Ahora bien, si aplicamos la teoría estética de Theodor Adorno, así como una imagen invoca una alteridad que induce a la mímesis con lo propio, la otredad de la víctima –en este caso Arthur- exhibe la insoportable depravación de quien le mira o lo trata. Por ello su figura se irá transformando poco a poco, a lo largo de toda la trama, en un punto de eclosión de lo peor que ese mundo oscuro puede crear, donde las ilógicas de “lo común” van quedando expuestas en la locura de sus gestos, su cotidianeidad, sus relaciones.
Es esa exposición que gatillará un dispositivo mesiánico sobre la figura de Arthur. La bestialidad y apatía de su actuar canalizarán los sentimientos más tenebrosos de la Ciudad Gótica. Esto lo lleva a transformarse en el emisario que destruiría el sistema desde sus propias tripas, a través del asesinato desplegado frente a la mirada de la cámara en la pantalla televisiva, como represalia de la burla victimizante de la crueldad naturalizada que alimenta la ciudad, y a la que había sido invitado a desplegar cual bufón frente al auditorio. Así, se expone la monstruosidad desde el propio epicentro psicopolítico que la provoca. Y es, precisamente, en ese clímax, donde Arthur deviene en Joker: es decir, el propio nombre que los poderes le otorgarán para burlarse de él, terminará siendo la nominación mesiánica que dará cuenta de su límite, de su muerte.
Cuando el Joker es arrestado y finalmente liberado por el mismo pueblo enloquecido, parece como el reflejo de la caída del poder omnímodo en manos de la horda que construyó para su beneplácito, pero no desde la sutura de una conciencia revolucionaria sino desde el cansancio devenido en desborde y estallido sin control. La peor víctima que el sistema creó, devino en el Mesías de todos aquellos y aquellas que hacían empatía con su penuria.

####

- **PROBLEMA 1**
Reescribe en forma de lista más breve el párrafo del fragmento sobre el Joker que empieza con «Es esa exposición», conservando sus hechos principales.
- **PROBLEMA 2**
Indica si cada afirmación coincide con el fragmento sobre el Joker y cita las palabras que lo deciden: (a) el Joker es liberado por el propio pueblo; (b) la caída del poder surge de una conciencia revolucionaria; (c) el asesinato ocurre frente a la cámara de televisión.
- **PROBLEMA 3**
Retoma el fragmento sobre el Joker y continúalo a partir de su última oración.
Las entradas que vienen a continuación proceden de una fuente distinta.

####

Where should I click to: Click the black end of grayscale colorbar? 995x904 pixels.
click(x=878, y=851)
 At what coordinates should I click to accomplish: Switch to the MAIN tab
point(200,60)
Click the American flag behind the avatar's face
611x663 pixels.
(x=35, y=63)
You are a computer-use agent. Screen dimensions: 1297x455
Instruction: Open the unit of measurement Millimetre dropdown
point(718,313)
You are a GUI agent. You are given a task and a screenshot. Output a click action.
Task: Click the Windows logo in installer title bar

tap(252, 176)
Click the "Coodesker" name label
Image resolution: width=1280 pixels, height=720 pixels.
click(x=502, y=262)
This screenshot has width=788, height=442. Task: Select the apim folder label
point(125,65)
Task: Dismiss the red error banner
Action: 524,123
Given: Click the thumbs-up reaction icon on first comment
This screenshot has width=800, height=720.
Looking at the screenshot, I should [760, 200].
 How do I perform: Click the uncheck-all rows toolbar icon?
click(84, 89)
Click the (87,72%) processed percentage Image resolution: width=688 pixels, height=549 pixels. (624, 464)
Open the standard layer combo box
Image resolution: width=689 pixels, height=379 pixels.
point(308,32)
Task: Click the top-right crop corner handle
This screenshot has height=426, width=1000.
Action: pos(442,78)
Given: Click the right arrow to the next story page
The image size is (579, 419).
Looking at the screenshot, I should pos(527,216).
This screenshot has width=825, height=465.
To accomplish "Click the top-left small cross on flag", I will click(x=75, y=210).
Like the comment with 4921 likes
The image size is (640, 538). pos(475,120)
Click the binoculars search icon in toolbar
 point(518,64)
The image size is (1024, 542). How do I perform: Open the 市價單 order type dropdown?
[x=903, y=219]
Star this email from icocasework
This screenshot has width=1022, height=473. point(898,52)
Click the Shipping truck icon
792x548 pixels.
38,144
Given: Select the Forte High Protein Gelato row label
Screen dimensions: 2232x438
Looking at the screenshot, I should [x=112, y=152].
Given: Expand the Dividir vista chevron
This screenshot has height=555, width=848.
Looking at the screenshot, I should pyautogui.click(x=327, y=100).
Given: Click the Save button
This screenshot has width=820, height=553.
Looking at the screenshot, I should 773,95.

####

- **RESPUESTA DEL EJERCICIO 1**
- Esa exposición activa un dispositivo mesiánico sobre la figura de Arthur.
- La bestialidad y apatía de su actuar canalizan los sentimientos más tenebrosos de la Ciudad Gótica.
- Arthur se convierte en el emisario que destruiría el sistema desde dentro. Lo hace mediante un asesinato ante la cámara de televisión, como represalia por la burla y la crueldad naturalizada de la ciudad, frente al auditorio al que lo habían invitado a actuar como bufón.
- Así, la monstruosidad queda expuesta desde el mismo epicentro psicopolítico que la provoca.
- En ese clímax Arthur se vuelve Joker: el nombre que los poderes le dan para burlarse de él termina siendo la nominación mesiánica que da cuenta de su límite, de su muerte.

- **RESPUESTA DEL EJERCICIO 2**
(a) Sí: «finalmente liberado por el mismo pueblo enloquecido».
(b) No: «pero no desde la sutura de una conciencia revolucionaria sino desde el cansancio devenido en desborde y estallido sin control».
(c) Sí: «a través del asesinato desplegado frente a la mirada de la cámara en la pantalla televisiva».

- **RESPUESTA DEL EJERCICIO 3**
“¿De qué te ríes?”, le interroga la doctora hacia el final. “De una broma; pero no la entenderás”, le contesta. La locura de Arthur ya no es signo de anormalidad asumida, sino muta en misterio, y con ello en poder: la risa ya no es síntoma de una enfermedad de origen traumático, sino que adquiere palabra en forma de broma, con el propósito de desafiar –es decir, marcar una frontera de alteridad, destruyendo así la muralla del sometimiento enajenante- de aquello que pretendía naturalizar lo disfuncional en aras de subyugar a sus súbditos. La risa deja de ser un espacio de victimización y vergüenza, para transformarse en epicentro de subjetivación. Ya no hay completa transparencia: ahora, lo enigmático de este chiste incomprendido inscribe una singularidad que resiste la totalización.
En conclusión, no creo que el Joker sea una película optimista o pesimista, sino –o peor aún- la puesta en escena del extremo real, sintomático y siniestro al que se puede llegar cuando la apatía política y la completa exposición-sin-resto se entrelazan, exaltando la maldad y depravación cotidianas como único medio para rebelarse contra el sistema, sin importar el costo. Manifiesta la construcción de una lógica mesiánica que deposita la salvación en la saturación de aquello que conlleva lo peor de la locura provocada por el exceso que alimenta la ilógica capitalista.